Я зевнул. День у нас выдался долгий и утомительный, и впереди маячила перспектива двухнедельного путешествия. Наш хозяин раскинул на полу несколько подушек.

— Можете располагаться каждый в отдельном углу, — сказал он. — Я сегодня вечером отправляюсь по своему обычному кругу.

— Мы можем устроиться и вместе, — сказала Виола и, сняв парик, встряхнула волосами.

От неожиданности Толстый Бэзил попятился назад, рухнул на подушки и громко расхохотался.

— Молодчина, ученик, — еле выговорил он. — Ты ловко провел меня. Кто она, Тео?

— Познакомься с герцогиней Виолой.

Он выпрямился и кивнул.

— Так это ты убила негодяя Мальволио, пока вон тот герой был приколот к стенке?

— Вроде бы я, — признала она.

— Говорят, начисто снесла ему голову.

— Преувеличивают, — коротко сказала она. — И уж конечно, о чистоте речь не шла.

— В любом случае ты отлично справилась с работой.

— Тогда это еще не было работой. Я убила его совершенно непрофессионально.

— Что ж, дурачьтесь тут пока без меня. Наверное, мне следовало бы исполнить роль дуэньи, но у меня есть более важные обязанности. — Он собрал свою экипировку и искоса глянул на меня. — Надеюсь, вы успели пожениться.

— Естественно, — заверил я его.

Он вздохнул, с грустной усмешкой посетовал:

— И почему только я не стал странствующим шутом? — и вышел из дома.

В вечерних сумерках мы с Виолой лежали рядышком на сложенной из подушек постели. Я провел пальцем по дугам ее бровей, и она улыбнулась мне. Такая улыбка перевешивала все радости, испытанные мною в жизни.

— А скажи, почему его называют Толстым Бэзилом? — спросила Виола. — Это какая-то шутка, понятная только членам гильдии?

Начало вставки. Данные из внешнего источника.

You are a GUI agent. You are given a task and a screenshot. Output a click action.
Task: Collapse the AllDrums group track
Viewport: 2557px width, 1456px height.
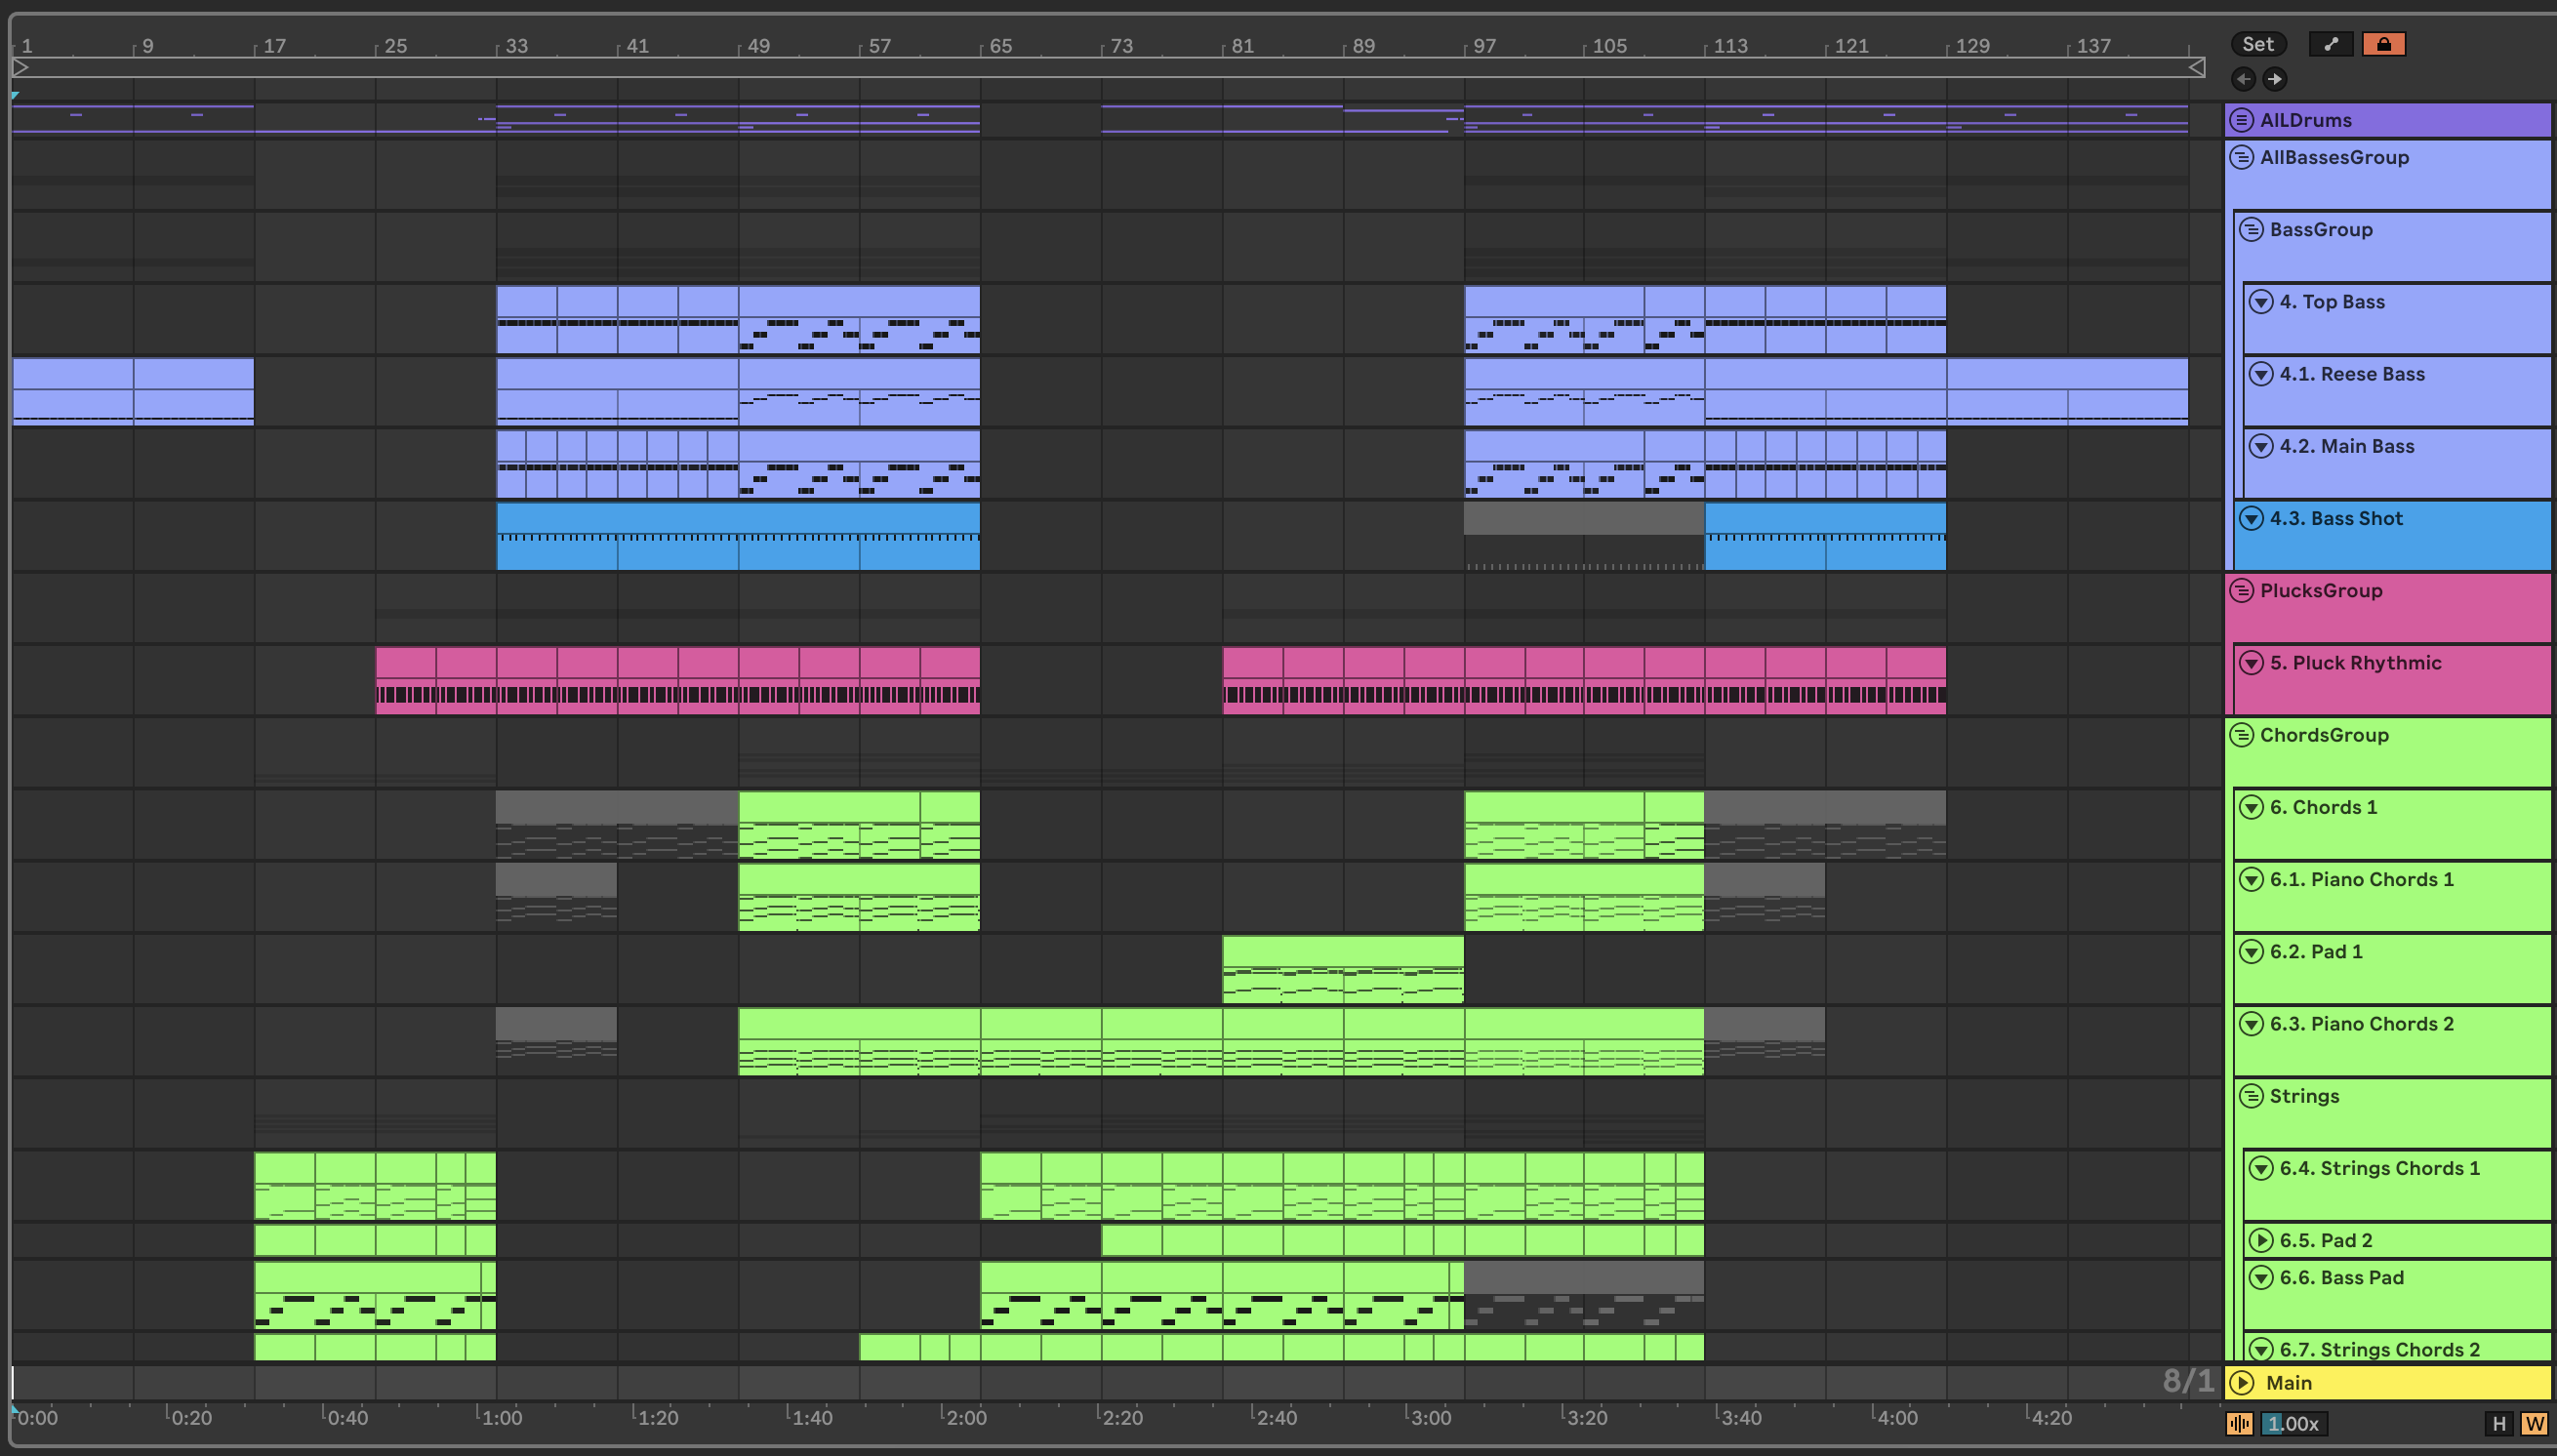(2242, 120)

— Никаких шуток, — возразил я. — Когда-то он действительно был самым толстым шутом в гильдии, но при всем при том очень шустрым и находчивым. Он прибыл в Фессалонику совсем молодым парнем и мгновенно завоевал огромную популярность, особенно у детей. Да он и сам по натуре ребенок, во всяком случае, так говорили.

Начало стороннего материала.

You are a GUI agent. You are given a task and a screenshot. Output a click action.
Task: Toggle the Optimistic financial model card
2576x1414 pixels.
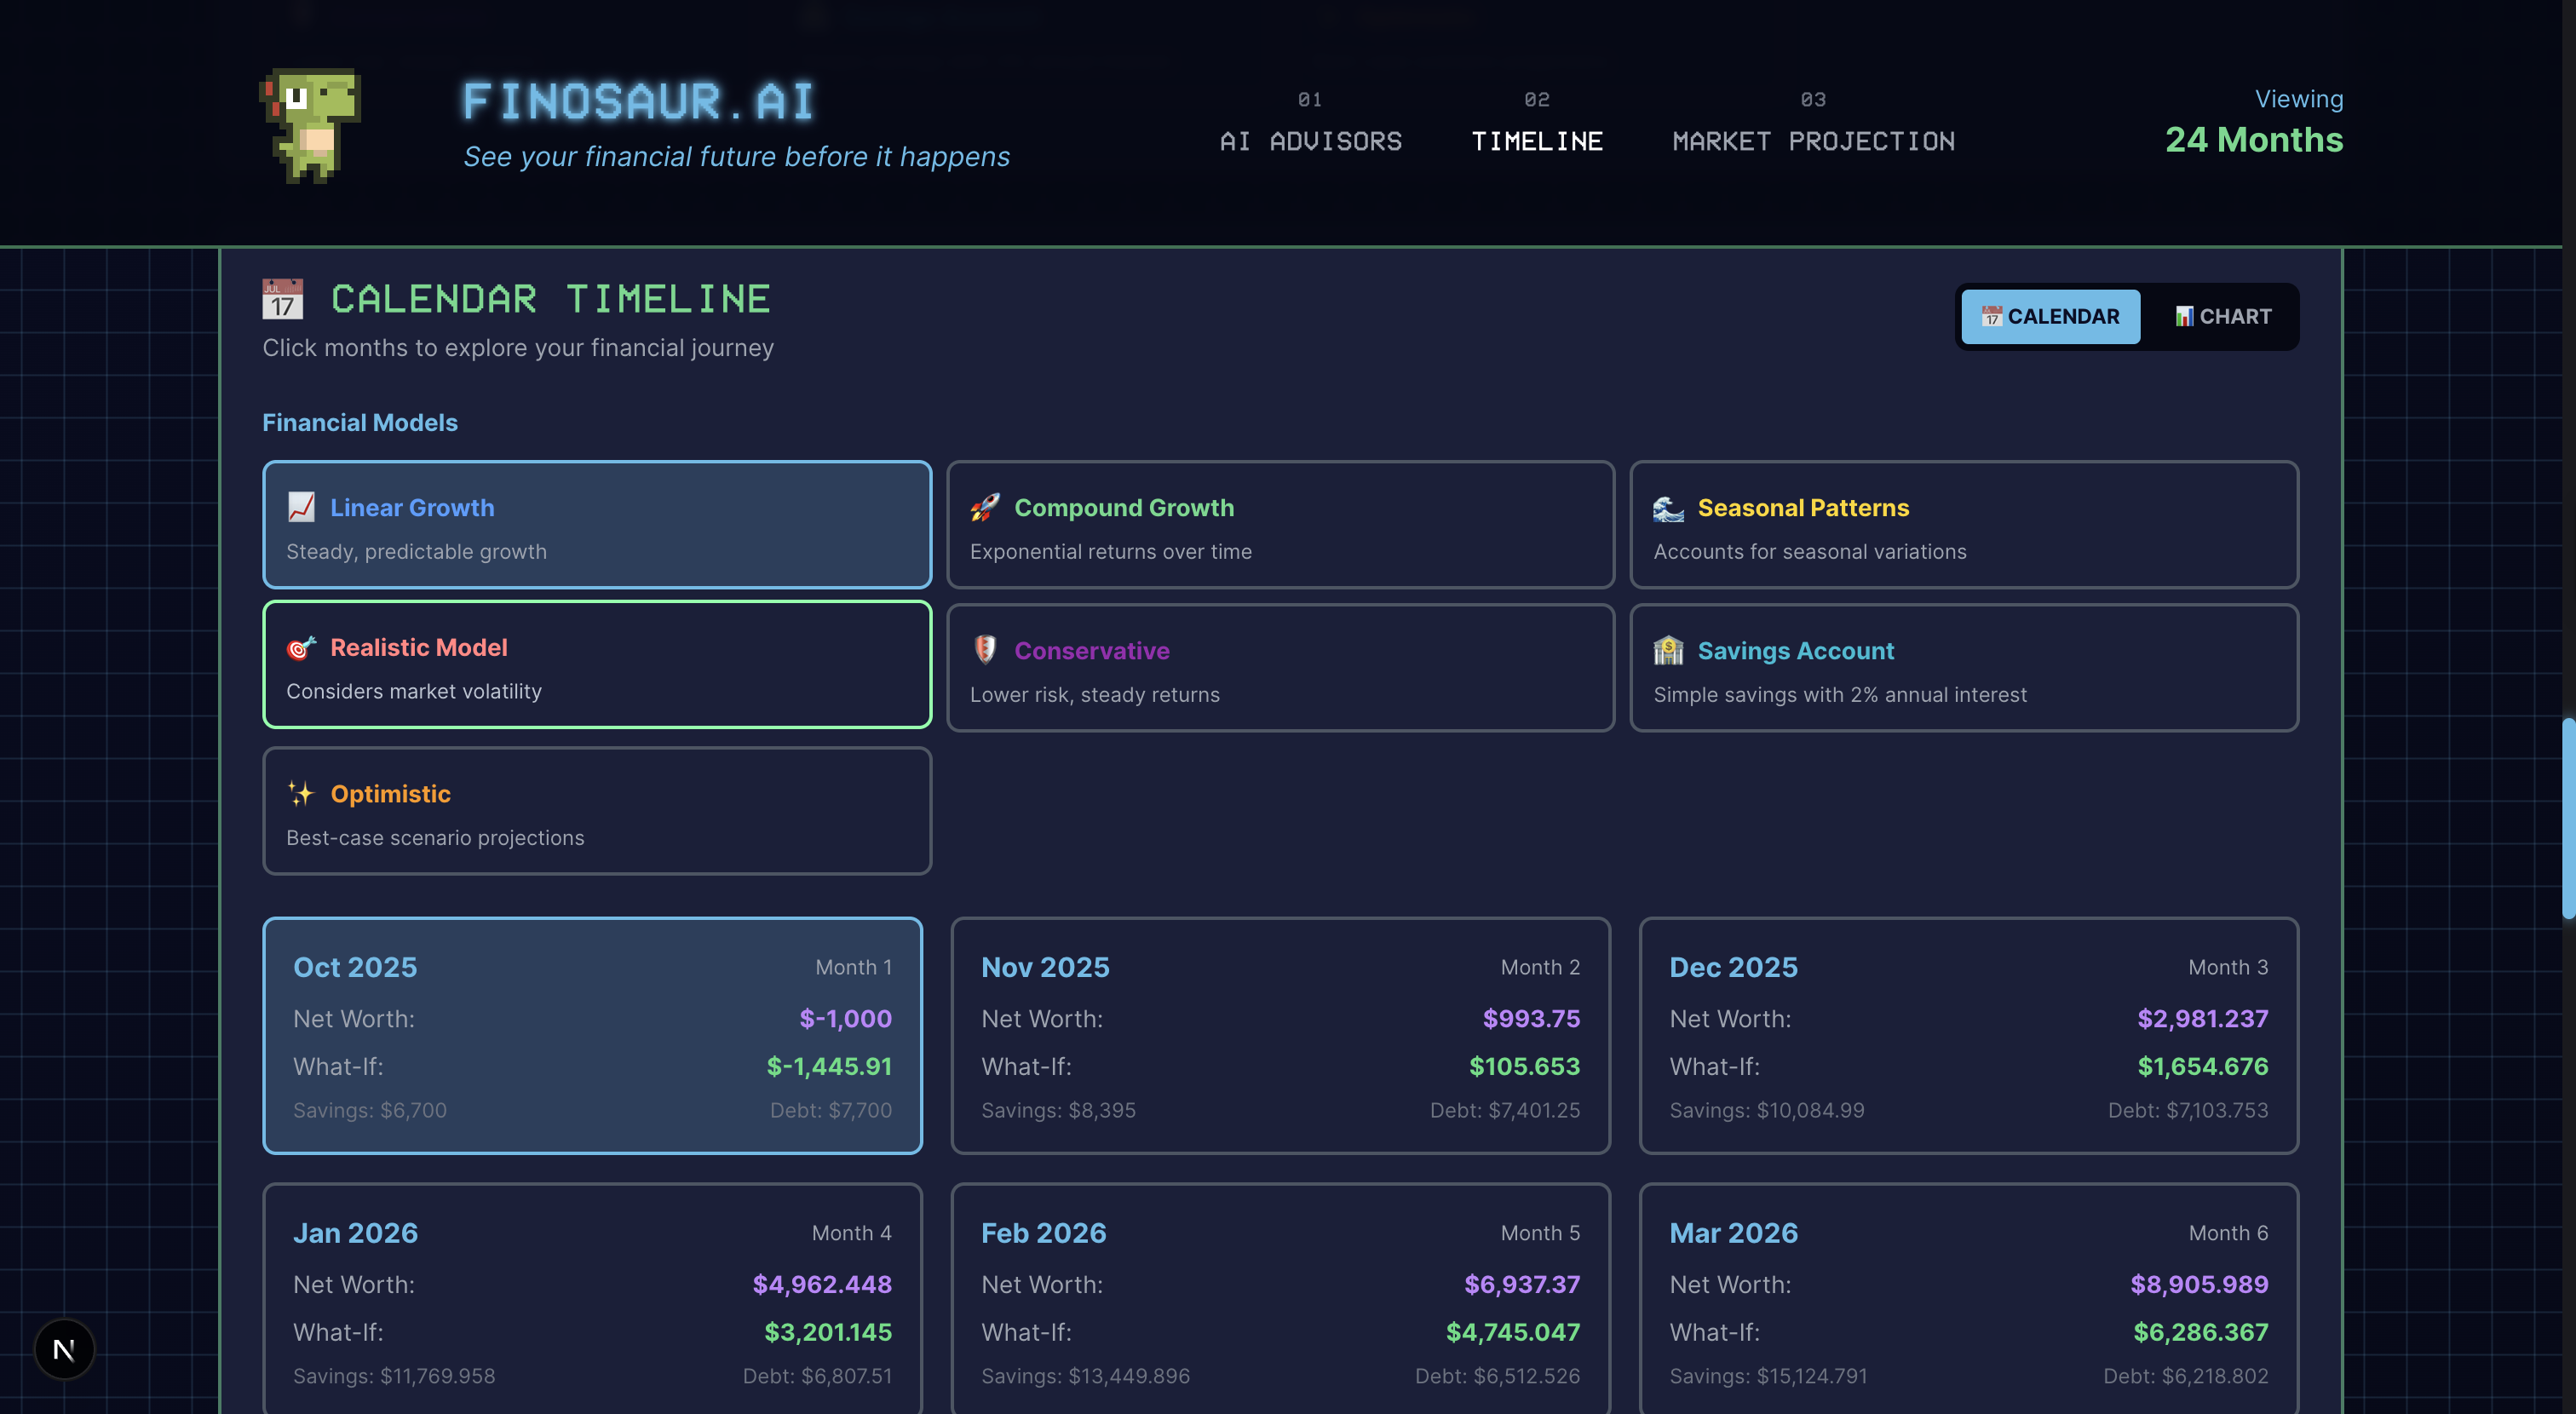[x=597, y=811]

— Я не заметила, — удивилась она.

— С тех пор много воды утекло. В тысяча сто восемьдесят пятом году этот город захватили норманны, их возглавлял Вильгельм Добрый, которого называли так только потому, что он был чуть менее кровожадный, чем его предшественник, Вильгельм Худой. Тут устроили настоящее побоище. Они насиловали женщин, грабили дома, убивали всякого, кто пытался протестовать, и поджигали церкви вместе с людьми, искавшими там убежища. Они захватили все продуктовые склады и пиршествовали в свое удовольствие на глазах у голодавших жителей Фессалоники.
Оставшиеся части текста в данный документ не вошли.